| Entries on where items appear |
################
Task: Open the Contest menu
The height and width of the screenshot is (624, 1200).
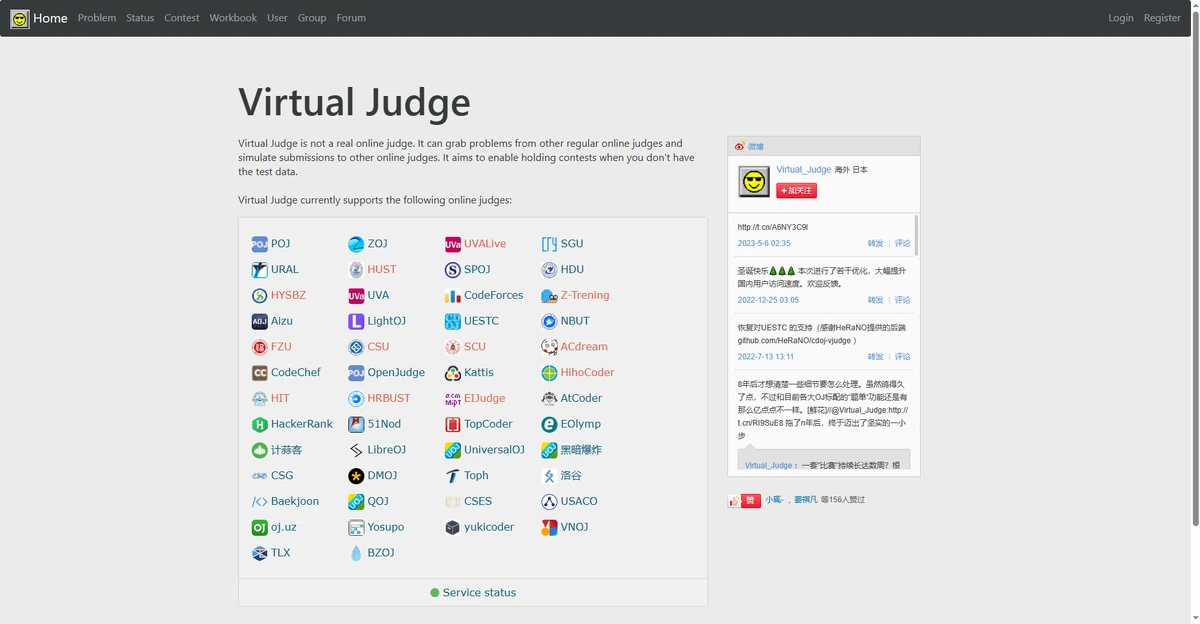Action: coord(182,18)
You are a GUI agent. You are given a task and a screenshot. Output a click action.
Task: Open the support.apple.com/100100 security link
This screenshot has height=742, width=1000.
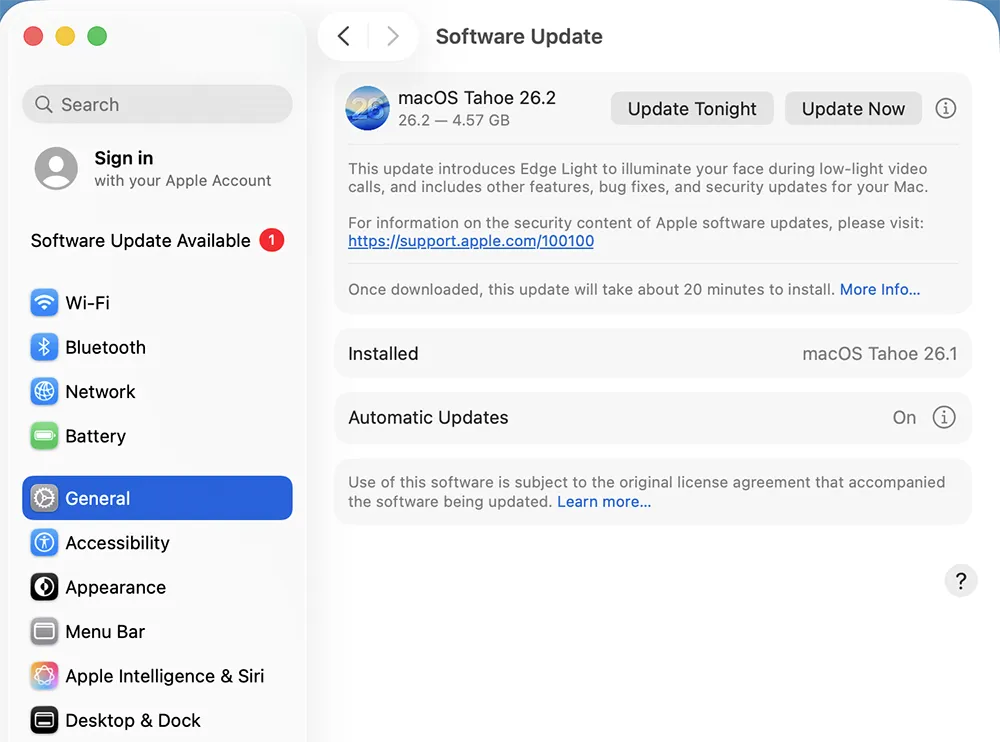click(471, 241)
################
| Problem statement |
Throughout the data above, replace "screenshot" with "screen capture" and change nothing else. Leave out the pictures when you give the lines again.

| Reply to the exercise |
Task: Open the Contest menu
The height and width of the screen capture is (624, 1200).
Action: coord(182,18)
You are a GUI agent. You are given a task and a screen capture. Output a click action.
Task: Open the support.apple.com/100100 security link
This screen capture has height=742, width=1000.
click(471, 241)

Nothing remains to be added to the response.